━━━━━ Passage to read ━━━━━

Be careful with stocks in this market despite projections for rapid growth
Thursday 11 Apr 2019 Author: Ian Conway

At midnight on Wednesday 17 October 2018, Canada became only the second country in the world after Uruguay and the first country in the leading G7 group of nations to legalise the recreational use of cannabis for adults over 18.

Canada’s ‘experiment’ is being closely watched by other governments and lawmakers to see how it manages the drug’s use and whether legalisation succeeds where prohibition has so far failed.

This historic event has unsurprisingly created an opportunity for businesses and investors. People have seen cannabis-related stocks shoot up in value and so interest is now spreading around the world including a few stocks in the UK.


Cannabis production and its use for medical purposes has been allowed in Canada since 2001 so there is already a legal framework in place for both its production and consumption.

In the US, 39 states already allow medical use but only nine allow recreational use by adults over 21, including California which is the world’s largest market for recreational cannabis.

━━━━━ Information supplied ━━━━━

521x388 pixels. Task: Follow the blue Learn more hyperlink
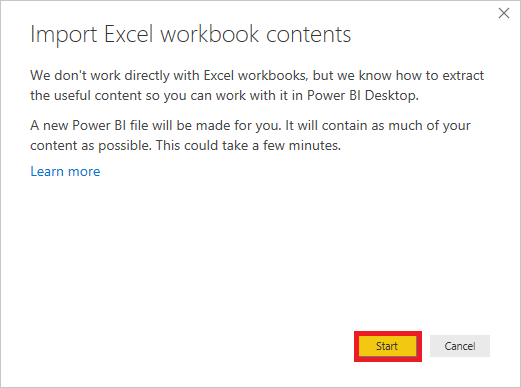click(x=65, y=171)
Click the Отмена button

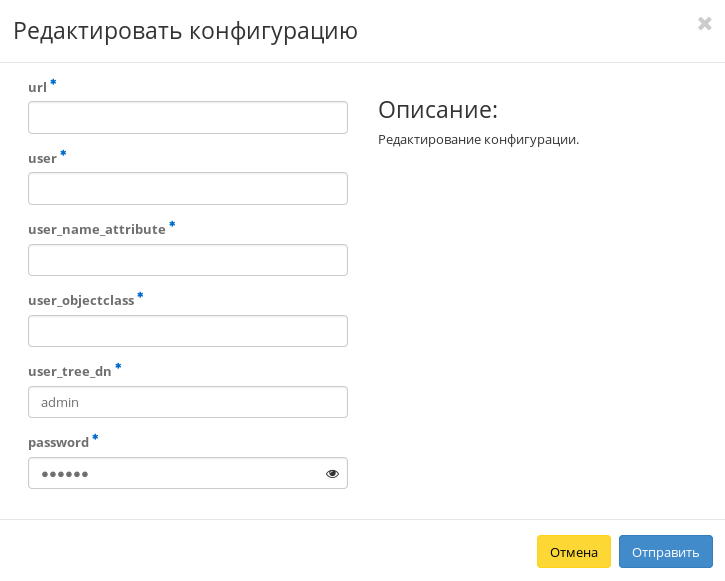[x=573, y=552]
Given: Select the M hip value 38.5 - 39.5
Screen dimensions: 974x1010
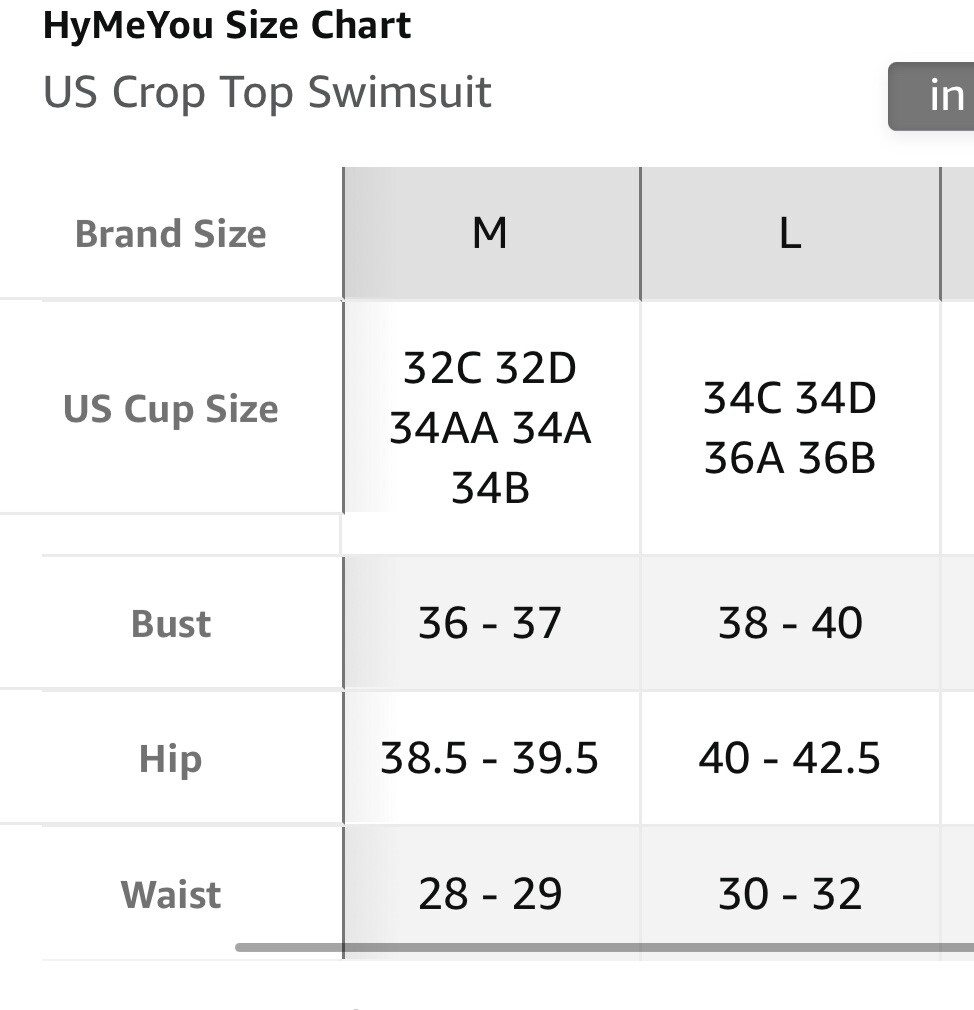Looking at the screenshot, I should click(490, 759).
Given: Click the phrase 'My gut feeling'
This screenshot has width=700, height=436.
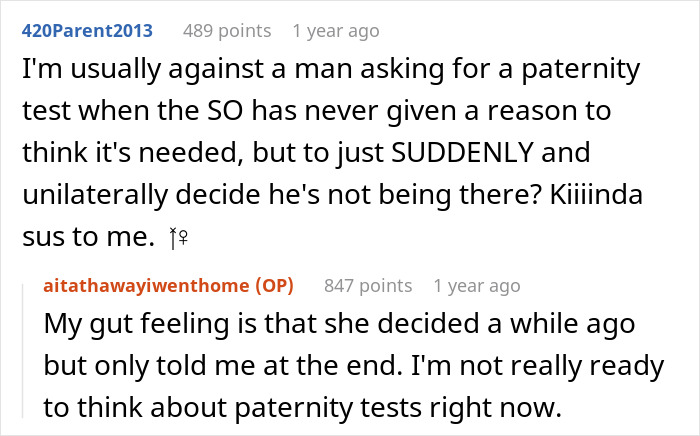Looking at the screenshot, I should coord(117,327).
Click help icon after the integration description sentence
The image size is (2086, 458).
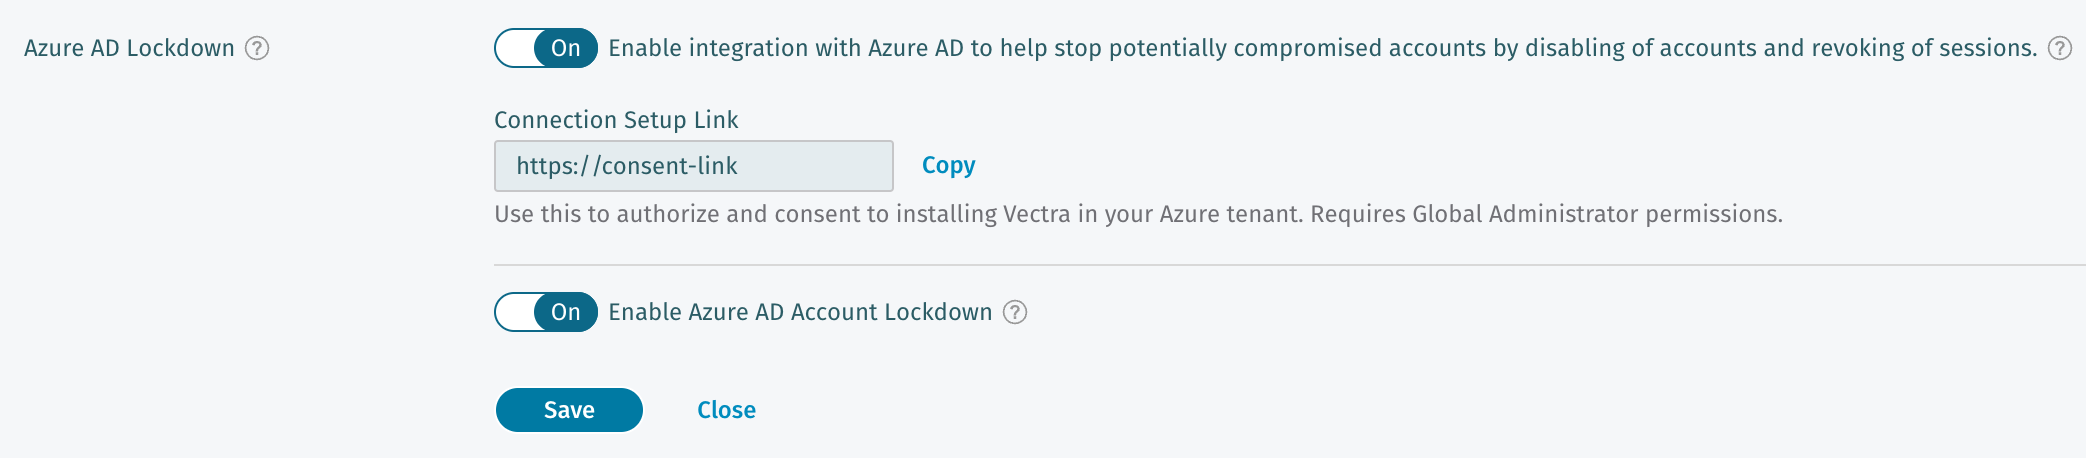tap(2060, 48)
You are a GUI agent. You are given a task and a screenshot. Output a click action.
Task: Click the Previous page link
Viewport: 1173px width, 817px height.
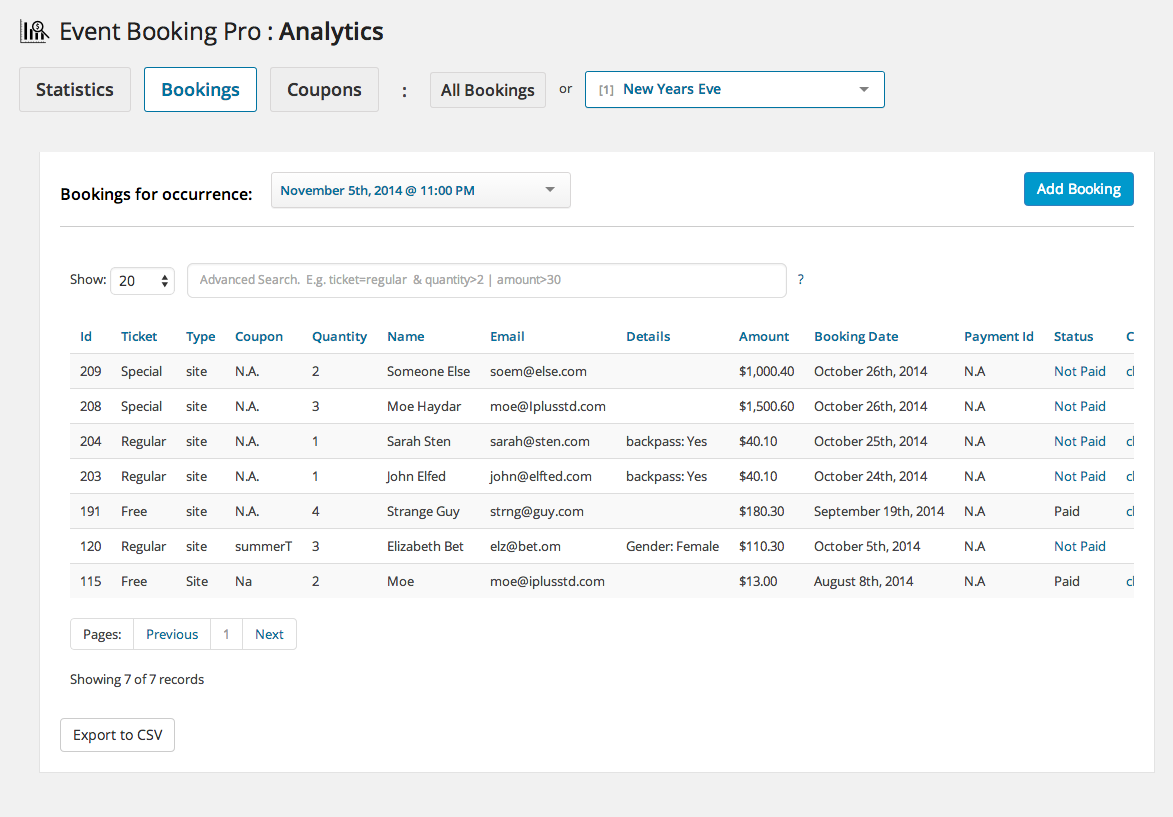click(x=171, y=633)
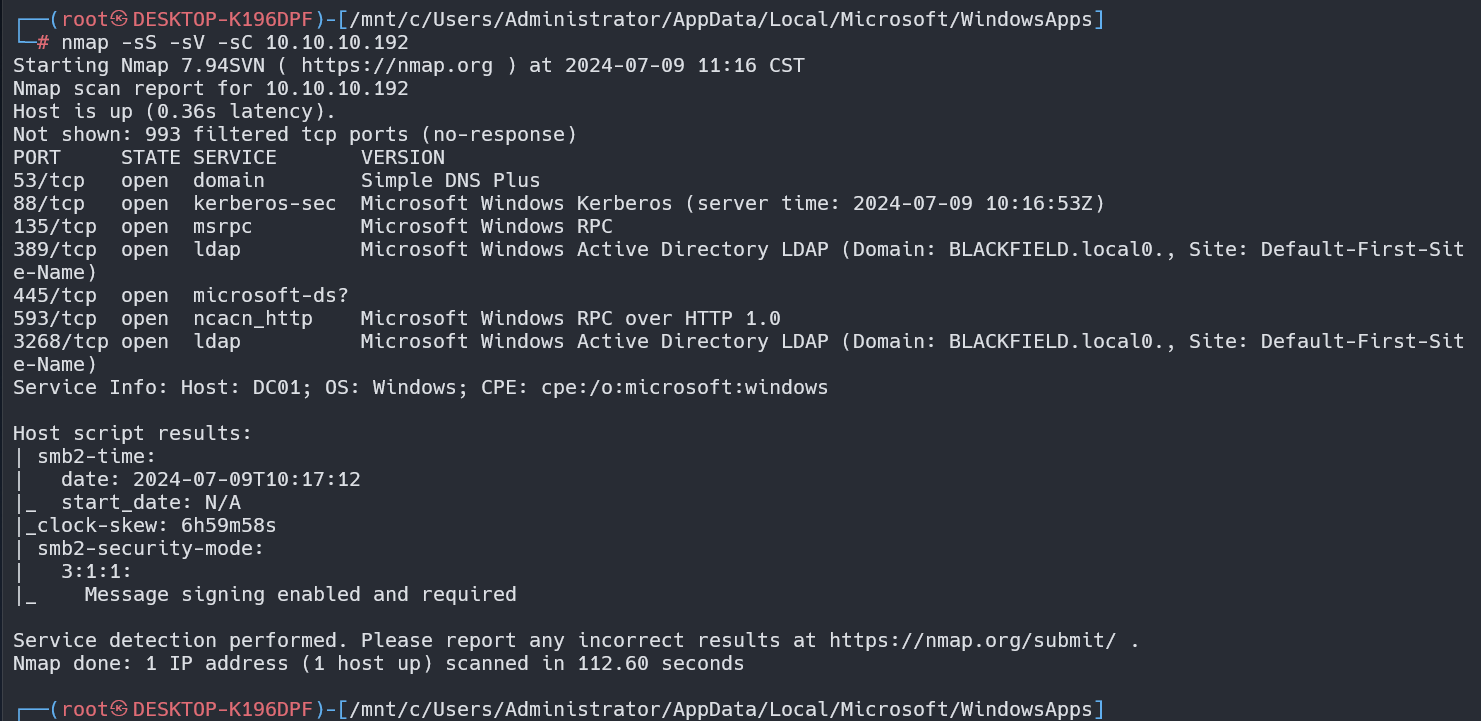Open the nmap.org/submit link
Viewport: 1481px width, 721px height.
pos(973,640)
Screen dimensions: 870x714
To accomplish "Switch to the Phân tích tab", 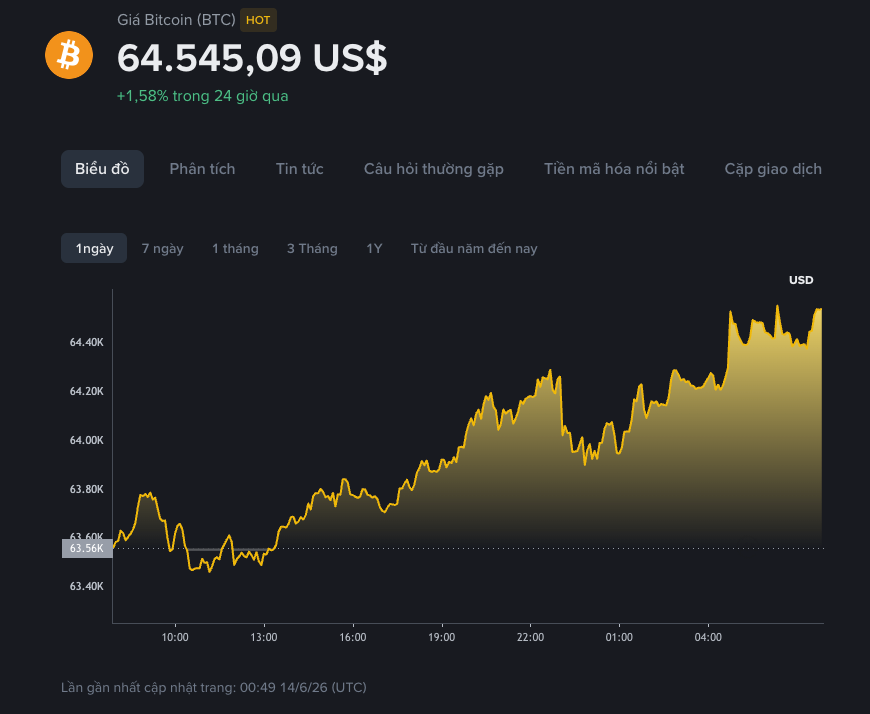I will click(x=202, y=169).
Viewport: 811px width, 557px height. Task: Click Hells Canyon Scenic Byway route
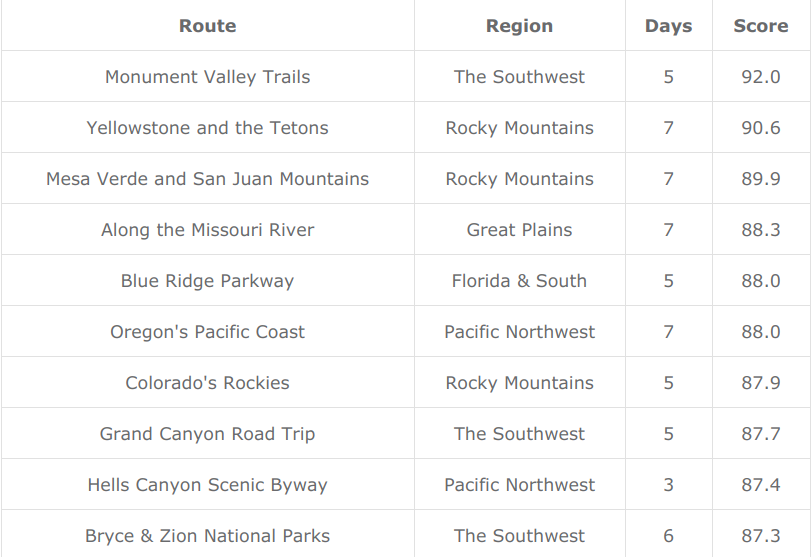click(x=207, y=485)
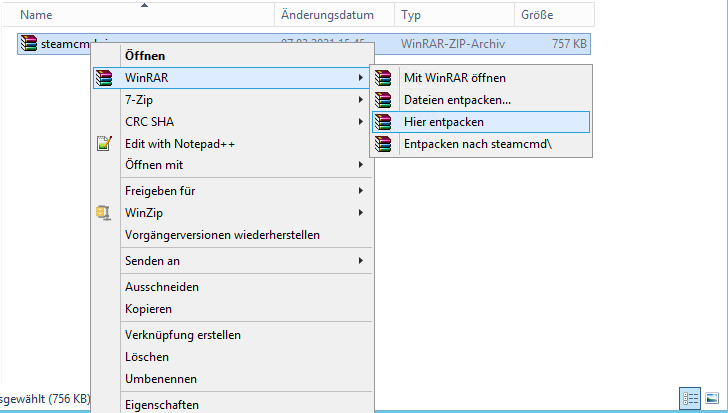Viewport: 728px width, 413px height.
Task: Click Umbenennen in the context menu
Action: click(x=160, y=379)
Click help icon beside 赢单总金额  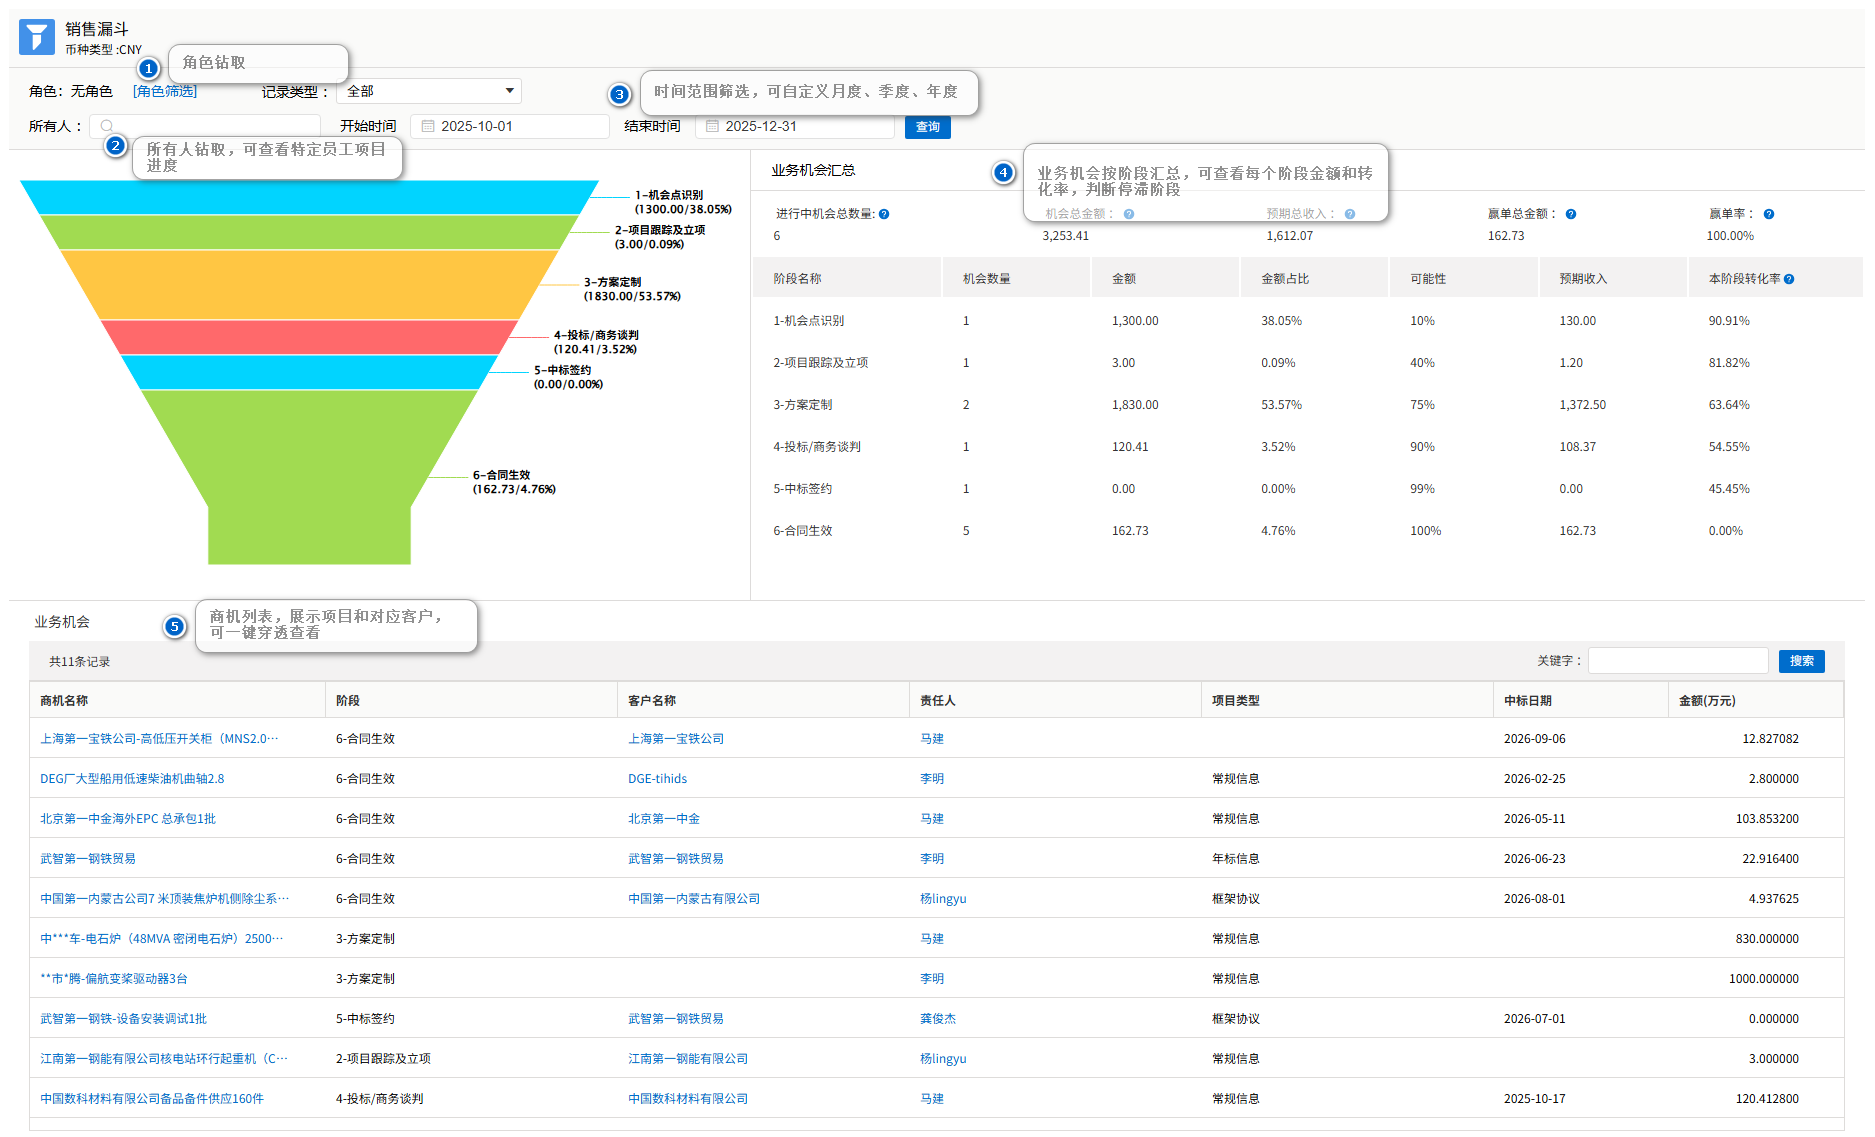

━━━━━

[To do]:
1. According to the cannabis stocks article, why does Canada already have a legal framework in place for cannabis production and consumption?
2. Update the cannabis stocks article, beginning at the words "At midnight on" and stopping after "adults over 18.", with "adults over 18" changed to "adults over 19".

[Per-task answers]:
1. Canada already has a legal framework because cannabis production and its use for medical purposes have been allowed there since 2001.

2.
At midnight on Wednesday 17 October 2018, Canada became only the second country in the world after Uruguay and the first country in the leading G7 group of nations to legalise the recreational use of cannabis for adults over 19.